RRAML: Reinforced Retrieval Augmented Machine Learning
Andrea Bacciu, Florin Cuconasu, Federico Siciliano, Fabrizio Silvestri, Nicola Tonellotto, Giovanni Trappolini
TL;DR
This work introduces RRAML, a retrieval-augmented framework that couples a Generative Language Model, a Retriever, and a Reasoner, with reinforcement learning to align the retriever and prompt generation to the final task. It avoids fine-tuning or gradients on the Reasoner by leveraging a reward-driven loop (e.g., PPO or DQN) that updates the retriever and prompt generator based on task outcomes and, optionally, human feedback. By tightly coupling retrieval with reasoning, RRAML mitigates hallucinations and reduces exposure to harmful documents, while enabling use over arbitrarily large databases. The approach aims to democratize access to powerful LLM reasoning, especially for users lacking the resources to fine-tune models or maintain extensive internal infrastructures. A concrete use-case illustrates how a private data repository can be leveraged effectively within context constraints to produce accurate, task-focused responses.

▸ TASKS TO CARRY OUT
1 - In the RRAML summary, which methods are given as examples of the reward-driven loop?
2 - Please list every author named in the RRAML summary.
3 - Turn the RRAML summary paragraph that opens "This work introduces RRAML" into a short bulleted list of its main points.

▸ DATA UNDER STUDY
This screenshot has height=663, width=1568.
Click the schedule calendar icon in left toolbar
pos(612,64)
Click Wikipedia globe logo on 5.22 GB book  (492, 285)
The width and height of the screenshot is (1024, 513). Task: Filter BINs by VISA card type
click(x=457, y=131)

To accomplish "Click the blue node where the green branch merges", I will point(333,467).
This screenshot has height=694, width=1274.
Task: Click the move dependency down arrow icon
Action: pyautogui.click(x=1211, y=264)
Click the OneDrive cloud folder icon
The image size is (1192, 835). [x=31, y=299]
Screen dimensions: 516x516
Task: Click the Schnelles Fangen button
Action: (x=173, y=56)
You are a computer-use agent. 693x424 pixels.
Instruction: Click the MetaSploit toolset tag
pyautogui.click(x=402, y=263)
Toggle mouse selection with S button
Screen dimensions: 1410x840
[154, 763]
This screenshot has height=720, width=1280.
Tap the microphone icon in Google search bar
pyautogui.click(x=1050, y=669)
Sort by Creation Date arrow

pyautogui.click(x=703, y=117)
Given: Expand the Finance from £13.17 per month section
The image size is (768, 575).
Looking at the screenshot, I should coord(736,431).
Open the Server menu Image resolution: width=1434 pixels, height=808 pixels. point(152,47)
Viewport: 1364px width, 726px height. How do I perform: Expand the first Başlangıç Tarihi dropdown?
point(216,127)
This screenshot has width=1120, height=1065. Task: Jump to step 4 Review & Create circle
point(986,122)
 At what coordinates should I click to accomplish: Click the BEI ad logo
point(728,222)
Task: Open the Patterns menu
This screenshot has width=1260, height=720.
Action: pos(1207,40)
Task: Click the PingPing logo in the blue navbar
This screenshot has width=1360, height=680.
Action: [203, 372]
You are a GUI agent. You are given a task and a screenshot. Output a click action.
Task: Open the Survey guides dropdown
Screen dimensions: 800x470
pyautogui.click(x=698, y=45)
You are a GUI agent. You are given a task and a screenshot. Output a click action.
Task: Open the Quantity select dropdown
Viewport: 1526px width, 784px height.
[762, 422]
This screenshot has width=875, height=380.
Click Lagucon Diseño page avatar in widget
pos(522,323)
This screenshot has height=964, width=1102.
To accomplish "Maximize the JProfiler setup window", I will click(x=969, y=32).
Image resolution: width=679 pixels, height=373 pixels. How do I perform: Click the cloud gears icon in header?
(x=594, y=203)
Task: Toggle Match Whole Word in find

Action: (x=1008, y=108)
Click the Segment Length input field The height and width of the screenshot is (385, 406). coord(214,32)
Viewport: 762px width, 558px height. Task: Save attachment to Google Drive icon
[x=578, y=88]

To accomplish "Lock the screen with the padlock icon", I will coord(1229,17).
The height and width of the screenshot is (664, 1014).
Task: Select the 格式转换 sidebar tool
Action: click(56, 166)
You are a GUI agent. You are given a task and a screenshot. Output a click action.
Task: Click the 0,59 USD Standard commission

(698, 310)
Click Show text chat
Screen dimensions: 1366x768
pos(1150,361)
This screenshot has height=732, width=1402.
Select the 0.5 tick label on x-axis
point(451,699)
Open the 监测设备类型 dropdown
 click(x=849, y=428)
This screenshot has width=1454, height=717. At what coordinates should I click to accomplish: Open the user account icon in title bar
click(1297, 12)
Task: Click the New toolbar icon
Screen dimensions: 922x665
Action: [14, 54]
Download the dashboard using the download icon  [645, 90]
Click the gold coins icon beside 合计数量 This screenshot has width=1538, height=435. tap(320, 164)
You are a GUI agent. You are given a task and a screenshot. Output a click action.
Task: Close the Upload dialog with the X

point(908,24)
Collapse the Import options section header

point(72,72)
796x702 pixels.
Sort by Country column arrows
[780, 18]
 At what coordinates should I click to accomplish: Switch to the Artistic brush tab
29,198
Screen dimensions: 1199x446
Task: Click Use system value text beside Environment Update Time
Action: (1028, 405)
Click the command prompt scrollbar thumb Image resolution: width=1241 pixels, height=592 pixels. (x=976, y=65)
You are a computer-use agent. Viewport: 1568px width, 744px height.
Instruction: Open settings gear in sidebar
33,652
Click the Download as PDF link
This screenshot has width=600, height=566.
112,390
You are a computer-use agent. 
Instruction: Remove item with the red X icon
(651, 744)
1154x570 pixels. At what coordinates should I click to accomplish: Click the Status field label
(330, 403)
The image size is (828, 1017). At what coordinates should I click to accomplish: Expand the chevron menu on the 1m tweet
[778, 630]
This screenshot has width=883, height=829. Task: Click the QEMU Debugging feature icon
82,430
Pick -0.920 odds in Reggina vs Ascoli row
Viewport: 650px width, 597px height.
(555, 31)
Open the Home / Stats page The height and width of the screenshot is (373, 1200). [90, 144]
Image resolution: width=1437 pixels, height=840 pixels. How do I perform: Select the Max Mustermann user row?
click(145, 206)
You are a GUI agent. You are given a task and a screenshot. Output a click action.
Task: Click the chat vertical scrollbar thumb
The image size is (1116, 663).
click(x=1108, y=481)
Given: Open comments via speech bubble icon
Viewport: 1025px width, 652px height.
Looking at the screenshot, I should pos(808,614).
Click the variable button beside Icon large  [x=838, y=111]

▸ TASK-BY-TASK SOLUTIONS
1 - PPO and DQN.

2 - Andrea Bacciu, Florin Cuconasu, Federico Siciliano, Fabrizio Silvestri, Nicola Tonellotto, Giovanni Trappolini

3 -
- RRAML is a retrieval-augmented framework that couples a Generative Language Model, a Retriever, and a Reasoner.
- It uses reinforcement learning to align the retriever and prompt generation to the final task.
- It needs no fine-tuning or gradients on the Reasoner. Instead, a reward-driven loop (e.g., PPO or DQN) updates the retriever and prompt generator based on task outcomes and, optionally, human feedback.
- Tight coupling of retrieval with reasoning mitigates hallucinations, reduces exposure to harmful documents, and allows use over arbitrarily large databases.
- It aims to democratize access to powerful LLM reasoning for users who lack the resources to fine-tune models or maintain extensive internal infrastructures.
- A use-case shows a private data repository used within context constraints to produce accurate, task-focused responses.